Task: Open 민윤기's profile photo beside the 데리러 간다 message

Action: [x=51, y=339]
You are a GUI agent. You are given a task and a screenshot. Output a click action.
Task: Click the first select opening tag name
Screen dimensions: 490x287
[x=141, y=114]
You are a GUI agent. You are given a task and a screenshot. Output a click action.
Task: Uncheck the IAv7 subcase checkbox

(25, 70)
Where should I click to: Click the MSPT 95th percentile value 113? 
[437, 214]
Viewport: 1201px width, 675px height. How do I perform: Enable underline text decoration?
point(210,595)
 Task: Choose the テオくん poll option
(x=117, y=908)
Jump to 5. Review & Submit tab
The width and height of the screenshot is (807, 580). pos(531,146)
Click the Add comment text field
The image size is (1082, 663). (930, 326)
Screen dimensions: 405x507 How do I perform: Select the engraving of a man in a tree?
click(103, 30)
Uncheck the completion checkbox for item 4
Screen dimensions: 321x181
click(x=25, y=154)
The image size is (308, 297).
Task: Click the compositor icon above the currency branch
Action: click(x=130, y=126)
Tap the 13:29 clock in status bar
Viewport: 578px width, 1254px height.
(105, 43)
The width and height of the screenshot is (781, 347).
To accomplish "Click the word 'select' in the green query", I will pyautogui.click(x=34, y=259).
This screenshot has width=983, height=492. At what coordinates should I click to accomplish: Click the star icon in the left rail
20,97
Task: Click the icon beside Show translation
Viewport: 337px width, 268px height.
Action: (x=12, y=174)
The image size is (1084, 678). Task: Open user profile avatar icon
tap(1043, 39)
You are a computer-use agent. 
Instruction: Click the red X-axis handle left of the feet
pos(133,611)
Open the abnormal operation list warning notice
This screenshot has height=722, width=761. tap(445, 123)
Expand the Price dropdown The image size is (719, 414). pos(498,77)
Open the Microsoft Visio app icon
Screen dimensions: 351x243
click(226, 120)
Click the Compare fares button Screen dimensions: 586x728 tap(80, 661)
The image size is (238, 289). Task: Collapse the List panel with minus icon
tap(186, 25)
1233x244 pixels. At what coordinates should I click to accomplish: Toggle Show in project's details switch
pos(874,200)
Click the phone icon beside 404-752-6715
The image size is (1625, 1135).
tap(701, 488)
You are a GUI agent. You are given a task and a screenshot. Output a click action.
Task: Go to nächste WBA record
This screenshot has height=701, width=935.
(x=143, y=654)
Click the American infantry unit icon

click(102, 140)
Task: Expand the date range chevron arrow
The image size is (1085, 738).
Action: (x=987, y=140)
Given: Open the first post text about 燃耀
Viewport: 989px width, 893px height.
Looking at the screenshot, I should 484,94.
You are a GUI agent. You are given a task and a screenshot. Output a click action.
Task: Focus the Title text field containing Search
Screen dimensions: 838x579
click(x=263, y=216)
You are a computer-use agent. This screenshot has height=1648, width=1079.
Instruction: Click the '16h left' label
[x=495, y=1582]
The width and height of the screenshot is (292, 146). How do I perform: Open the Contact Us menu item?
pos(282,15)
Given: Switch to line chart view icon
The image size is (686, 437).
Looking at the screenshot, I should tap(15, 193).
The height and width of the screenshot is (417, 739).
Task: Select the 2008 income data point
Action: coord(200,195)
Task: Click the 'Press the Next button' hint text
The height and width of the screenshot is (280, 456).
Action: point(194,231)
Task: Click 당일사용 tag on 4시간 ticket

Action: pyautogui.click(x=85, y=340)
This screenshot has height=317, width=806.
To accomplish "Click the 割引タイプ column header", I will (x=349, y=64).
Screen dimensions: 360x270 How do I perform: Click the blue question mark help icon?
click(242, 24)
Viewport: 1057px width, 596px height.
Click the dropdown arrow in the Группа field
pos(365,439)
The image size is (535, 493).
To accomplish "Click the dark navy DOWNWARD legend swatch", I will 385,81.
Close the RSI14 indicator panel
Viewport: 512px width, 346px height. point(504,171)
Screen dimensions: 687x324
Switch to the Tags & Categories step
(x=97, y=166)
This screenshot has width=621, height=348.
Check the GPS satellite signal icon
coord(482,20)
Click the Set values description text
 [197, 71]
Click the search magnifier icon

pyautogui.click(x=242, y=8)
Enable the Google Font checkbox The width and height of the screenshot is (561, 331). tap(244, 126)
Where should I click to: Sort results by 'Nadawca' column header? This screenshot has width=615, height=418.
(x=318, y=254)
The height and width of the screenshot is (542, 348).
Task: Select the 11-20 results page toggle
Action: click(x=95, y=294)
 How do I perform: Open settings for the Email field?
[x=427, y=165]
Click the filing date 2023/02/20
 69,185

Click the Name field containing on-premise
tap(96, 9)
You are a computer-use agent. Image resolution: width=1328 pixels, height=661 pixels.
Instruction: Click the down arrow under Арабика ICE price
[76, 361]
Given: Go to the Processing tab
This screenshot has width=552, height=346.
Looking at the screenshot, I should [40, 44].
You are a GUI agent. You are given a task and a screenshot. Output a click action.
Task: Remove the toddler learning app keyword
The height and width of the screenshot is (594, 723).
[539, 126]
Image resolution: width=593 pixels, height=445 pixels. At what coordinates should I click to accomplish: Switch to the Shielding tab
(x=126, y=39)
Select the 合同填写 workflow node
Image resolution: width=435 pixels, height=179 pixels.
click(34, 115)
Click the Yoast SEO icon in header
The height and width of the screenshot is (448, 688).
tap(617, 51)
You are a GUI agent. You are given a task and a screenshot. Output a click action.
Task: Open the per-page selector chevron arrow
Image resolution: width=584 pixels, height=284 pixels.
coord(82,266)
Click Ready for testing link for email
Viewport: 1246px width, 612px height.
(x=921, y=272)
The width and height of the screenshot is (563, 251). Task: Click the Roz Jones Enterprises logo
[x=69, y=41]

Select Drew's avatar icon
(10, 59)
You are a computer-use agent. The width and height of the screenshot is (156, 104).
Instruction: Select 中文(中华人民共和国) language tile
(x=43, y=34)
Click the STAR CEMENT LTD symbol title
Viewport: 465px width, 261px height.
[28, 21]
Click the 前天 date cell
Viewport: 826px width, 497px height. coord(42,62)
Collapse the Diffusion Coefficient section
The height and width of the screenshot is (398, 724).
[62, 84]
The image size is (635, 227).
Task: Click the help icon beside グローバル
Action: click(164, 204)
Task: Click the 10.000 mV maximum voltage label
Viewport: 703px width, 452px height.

What needs to be done —
Each line of the material should be repeated exactly as it reads.

Answer to this exercise —
Task: Open 민윤기's profile photo beside the 데리러 간다 message

Action: [x=51, y=339]
You are a GUI agent. You are given a task and a screenshot. Output a click action.
Task: Click the first select opening tag name
Screen dimensions: 490x287
[x=141, y=114]
You are a GUI agent. You are given a task and a screenshot. Output a click action.
Task: Uncheck the IAv7 subcase checkbox

(25, 70)
Where should I click to: Click the MSPT 95th percentile value 113? 
[437, 214]
Viewport: 1201px width, 675px height. How do I perform: Enable underline text decoration?
point(210,595)
 Task: Choose the テオくん poll option
(x=117, y=908)
Jump to 5. Review & Submit tab
The width and height of the screenshot is (807, 580). pos(531,146)
Click the Add comment text field
The image size is (1082, 663). (930, 326)
Screen dimensions: 405x507 How do I perform: Select the engraving of a man in a tree?
click(103, 30)
Uncheck the completion checkbox for item 4
Screen dimensions: 321x181
click(x=25, y=154)
The image size is (308, 297).
Task: Click the compositor icon above the currency branch
Action: click(x=130, y=126)
Tap the 13:29 clock in status bar
Viewport: 578px width, 1254px height.
(105, 43)
The width and height of the screenshot is (781, 347).
To accomplish "Click the word 'select' in the green query", I will pyautogui.click(x=34, y=259).
This screenshot has width=983, height=492. At what coordinates should I click to accomplish: Click the star icon in the left rail
20,97
Task: Click the icon beside Show translation
Viewport: 337px width, 268px height.
Action: (x=12, y=174)
The image size is (1084, 678). Task: Open user profile avatar icon
tap(1043, 39)
You are a computer-use agent. 
Instruction: Click the red X-axis handle left of the feet
pos(133,611)
Open the abnormal operation list warning notice
This screenshot has height=722, width=761. tap(445, 123)
Expand the Price dropdown The image size is (719, 414). pos(498,77)
Open the Microsoft Visio app icon
Screen dimensions: 351x243
click(226, 120)
Click the Compare fares button Screen dimensions: 586x728 tap(80, 661)
The image size is (238, 289). Task: Collapse the List panel with minus icon
tap(186, 25)
1233x244 pixels. At what coordinates should I click to accomplish: Toggle Show in project's details switch
pos(874,200)
Click the phone icon beside 404-752-6715
The image size is (1625, 1135).
tap(701, 488)
You are a GUI agent. You are given a task and a screenshot. Output a click action.
Task: Go to nächste WBA record
This screenshot has height=701, width=935.
(x=143, y=654)
Click the American infantry unit icon

click(102, 140)
Task: Expand the date range chevron arrow
The image size is (1085, 738).
Action: (x=987, y=140)
Given: Open the first post text about 燃耀
Viewport: 989px width, 893px height.
Looking at the screenshot, I should 484,94.
You are a GUI agent. You are given a task and a screenshot. Output a click action.
Task: Focus the Title text field containing Search
Screen dimensions: 838x579
click(x=263, y=216)
You are a computer-use agent. This screenshot has height=1648, width=1079.
Instruction: Click the '16h left' label
[x=495, y=1582]
The width and height of the screenshot is (292, 146). How do I perform: Open the Contact Us menu item?
pos(282,15)
Given: Switch to line chart view icon
The image size is (686, 437).
Looking at the screenshot, I should tap(15, 193).
The height and width of the screenshot is (417, 739).
Task: Select the 2008 income data point
Action: coord(200,195)
Task: Click the 'Press the Next button' hint text
The height and width of the screenshot is (280, 456).
Action: point(194,231)
Task: Click 당일사용 tag on 4시간 ticket

Action: pyautogui.click(x=85, y=340)
This screenshot has height=317, width=806.
To accomplish "Click the 割引タイプ column header", I will (x=349, y=64).
Screen dimensions: 360x270 How do I perform: Click the blue question mark help icon?
click(242, 24)
Viewport: 1057px width, 596px height.
Click the dropdown arrow in the Группа field
pos(365,439)
The image size is (535, 493).
To accomplish "Click the dark navy DOWNWARD legend swatch", I will 385,81.
Close the RSI14 indicator panel
Viewport: 512px width, 346px height. point(504,171)
Screen dimensions: 687x324
Switch to the Tags & Categories step
(x=97, y=166)
This screenshot has width=621, height=348.
Check the GPS satellite signal icon
coord(482,20)
Click the Set values description text
 [197, 71]
Click the search magnifier icon

pyautogui.click(x=242, y=8)
Enable the Google Font checkbox The width and height of the screenshot is (561, 331). tap(244, 126)
Where should I click to: Sort results by 'Nadawca' column header? This screenshot has width=615, height=418.
(x=318, y=254)
The height and width of the screenshot is (542, 348).
Task: Select the 11-20 results page toggle
Action: click(x=95, y=294)
 How do I perform: Open settings for the Email field?
[x=427, y=165]
Click the filing date 2023/02/20
 69,185

Click the Name field containing on-premise
tap(96, 9)
You are a computer-use agent. Image resolution: width=1328 pixels, height=661 pixels.
Instruction: Click the down arrow under Арабика ICE price
[76, 361]
Given: Go to the Processing tab
This screenshot has width=552, height=346.
Looking at the screenshot, I should [40, 44].
You are a GUI agent. You are given a task and a screenshot. Output a click action.
Task: Remove the toddler learning app keyword
The height and width of the screenshot is (594, 723).
[539, 126]
Image resolution: width=593 pixels, height=445 pixels. At what coordinates should I click to accomplish: Switch to the Shielding tab
(x=126, y=39)
Select the 合同填写 workflow node
Image resolution: width=435 pixels, height=179 pixels.
click(34, 115)
Click the Yoast SEO icon in header
The height and width of the screenshot is (448, 688).
tap(617, 51)
You are a GUI agent. You are given a task and a screenshot. Output a click action.
Task: Open the per-page selector chevron arrow
Image resolution: width=584 pixels, height=284 pixels.
coord(82,266)
Click Ready for testing link for email
Viewport: 1246px width, 612px height.
(x=921, y=272)
The width and height of the screenshot is (563, 251). Task: Click the Roz Jones Enterprises logo
[x=69, y=41]

Select Drew's avatar icon
(10, 59)
You are a computer-use agent. The width and height of the screenshot is (156, 104).
Instruction: Select 中文(中华人民共和国) language tile
(x=43, y=34)
Click the STAR CEMENT LTD symbol title
Viewport: 465px width, 261px height.
[28, 21]
Click the 前天 date cell
Viewport: 826px width, 497px height. coord(42,62)
Collapse the Diffusion Coefficient section
The height and width of the screenshot is (398, 724).
[62, 84]
The image size is (635, 227).
Task: Click the help icon beside グローバル
Action: click(164, 204)
Task: Click the 10.000 mV maximum voltage label
Viewport: 703px width, 452px height.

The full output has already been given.